* **Aufgabe**:
Beantworte die folgenden Fragen mithilfe des Dokumentausschnitts weiter unten.
(a) Wann wurde das Freiburger Münster laut Bildunterschrift aus der Nähe betrachtet?
(b) Welche Stiftung kümmert sich um das Magdeburger Chorgestühl?
(c) Wie werden die Eigentumsverhältnisse großer Kirchen im Dokumentausschnitt beschrieben?

* **Dokumentausschnitt**:
========================
Das Freiburger Münster aus der Nähe betrachtet im Herbst 2007
Freiburg, Münster © Roland Rossner, Deutsche Stiftung Denkmalschutz, Bonn
Das Freiburger Münster aus der Nähe betrachtet im Herbst 2007

In Magdeburg half sie, den Kreuzgang zu sanieren. Die Renate und Wolfgang Röhreke-Stiftung, gleichfalls in der Treuhandschaft der DSD, kümmert sich um das Magdeburger Chorgestühl. Wie in Ulm arbeiten hinter den Kulissen viele Institutionen und Privatleute zusammen, auch wenn Halberstadt und Magdeburg völlig anders organisiert sind.


Jede große Kirche ist nicht nur aufgrund ihres Entwurfs ein Individuum. Die Eigentumsverhältnisse sind sehr komplex. Man stößt auf abenteuerliche Antworten, wenn man fragt, wem überhaupt ein Münster, eine Kathedrale oder ein Dom „gehören“. Über dieses Thema ließe sich mehr als eine Doktorarbeit schreiben.
========================
* **Bereitgestelltes Material**:
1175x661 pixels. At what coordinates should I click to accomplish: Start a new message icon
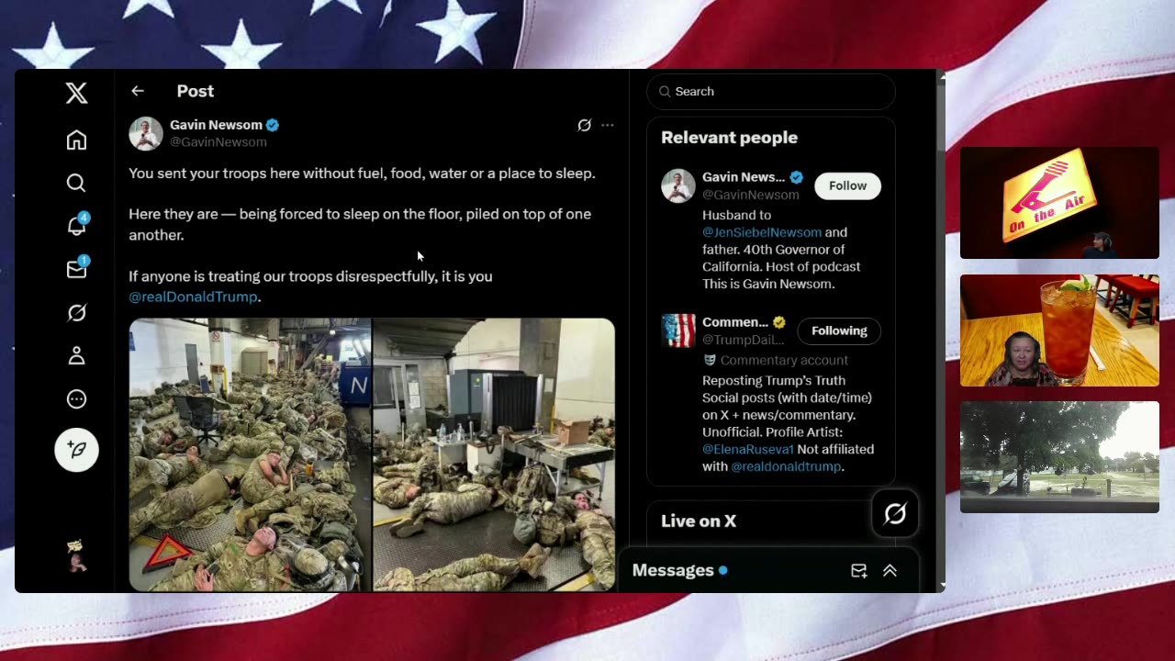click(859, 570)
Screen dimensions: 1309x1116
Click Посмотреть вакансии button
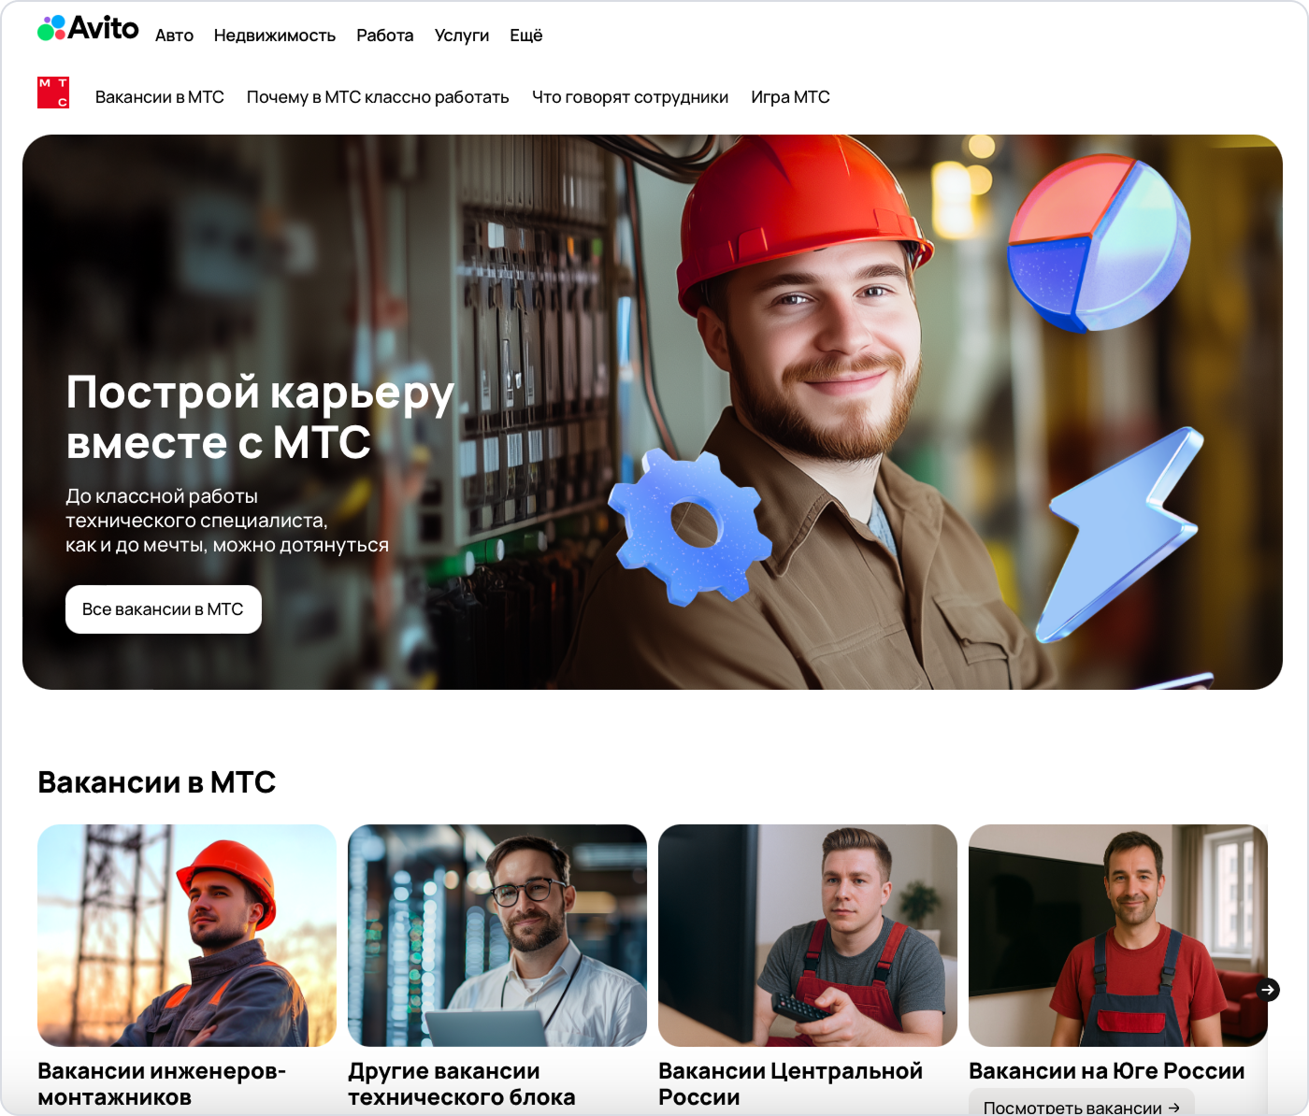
========================
* **Lösung**:
(a) Im Herbst 2007.
(b) Die Renate und Wolfgang Röhreke-Stiftung.
(c) Sie werden als sehr komplex beschrieben.